Policy Gradients: REINFORCE from Scratch

Deep dive into Policy Gradient methods, specifically REINFORCE deriving the mathematical foundations as well as the implementation from scratch.

Deep Reinforcement Learning (DRL) enables agents to learn optimal decision-making through trial and error in high-dimensional state and action spaces.

Policy Gradient methods like REINFORCE directly optimize an agent’s decision-making strategy by adjusting the parameters of a policy network to maximize the cumulative reward.

Simple statistical gradient-following algorithms for connectionist reinforcement learning - Machine Learning
This article presents a general class of associative reinforcement learning algorithms for connectionist networks containing stochastic units. These algorithms, called REINFORCE algorithms, are shown to make weight adjustments in a direction that lies along the gradient of expected reinforcement in both immediate-reinforcement tasks and certain limited forms of delayed-reinforcement tasks, and they do this without explicitly computing gradient estimates or even storing information from which such estimates could be computed. Specific examples of such algorithms are presented, some of which bear a close relationship to certain existing algorithms while others are novel but potentially interesting in their own right. Also given are results that show how such algorithms can be naturally integrated with backpropagation. We close with a brief discussion of a number of additional issues surrounding the use of such algorithms, including what is known about their limiting behaviors as well as further considerations that might be used to help develop similar but potentially more powerful reinforcement learning algorithms.

REINFORCE is one of the simplest yet most fundamental policy gradient methods, making it an ideal starting point for grasping Deep RL theory, laying the fundamental groundwork for more advanced deep RL algorithms.

The Reinforcement Learning Objective

An agent interacts with an environment over discrete time steps.

Depiction of the Agent <-> Environment dynamics in Reinforcement Learning

At each step $t$ the agent observes the current state $s_t \in \mathcal{S}$, takes action $a_t \in \mathcal{A}$, subsequently receives reward $r_t \in \mathbb{R}$ and is transitioned to the next state $s_{t+1}$ by the environment.

The agent's behavior is defined by a stochastic policy $\pi_\theta(a|s)$, which gives the probability of taking action $a$ in state $s$, parameterized by $\theta$.
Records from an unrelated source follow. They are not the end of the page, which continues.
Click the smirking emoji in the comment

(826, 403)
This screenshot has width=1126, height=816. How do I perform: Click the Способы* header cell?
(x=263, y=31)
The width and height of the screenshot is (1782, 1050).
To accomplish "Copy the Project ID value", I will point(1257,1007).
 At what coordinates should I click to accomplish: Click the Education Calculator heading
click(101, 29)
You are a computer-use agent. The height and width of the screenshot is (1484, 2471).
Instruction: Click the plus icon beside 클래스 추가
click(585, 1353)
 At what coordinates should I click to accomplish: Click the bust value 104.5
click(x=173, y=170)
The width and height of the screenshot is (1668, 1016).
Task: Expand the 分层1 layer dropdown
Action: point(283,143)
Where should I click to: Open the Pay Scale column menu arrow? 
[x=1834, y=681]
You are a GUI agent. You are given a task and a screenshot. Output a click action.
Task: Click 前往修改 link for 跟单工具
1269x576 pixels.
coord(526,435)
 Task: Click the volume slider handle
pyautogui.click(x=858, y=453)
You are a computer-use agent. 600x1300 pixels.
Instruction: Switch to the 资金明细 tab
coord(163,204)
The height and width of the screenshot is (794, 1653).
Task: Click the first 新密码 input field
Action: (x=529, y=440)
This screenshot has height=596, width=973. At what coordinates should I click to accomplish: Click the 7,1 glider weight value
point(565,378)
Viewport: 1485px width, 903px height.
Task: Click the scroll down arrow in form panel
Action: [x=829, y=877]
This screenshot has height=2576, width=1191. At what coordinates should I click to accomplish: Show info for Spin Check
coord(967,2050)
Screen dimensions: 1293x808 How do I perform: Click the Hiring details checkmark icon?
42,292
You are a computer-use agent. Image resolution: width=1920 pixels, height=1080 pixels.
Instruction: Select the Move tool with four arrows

Depiction of an Agent moving in an Environment

From Rewards to Total Return

The agent’s objective is to maximize the total reward it receives over time, the return $G_t$. The return $G_t$ is the sum of rewards from time step $t$ onward:

$$G_t = r_t + r_{t+1} + r_{t+2} + \dots + r_T$$

But future rewards are often discounted. Why?

  • Temporal Uncertainty: Future states and rewards are less certain (e.g., environment changes, agent timeout)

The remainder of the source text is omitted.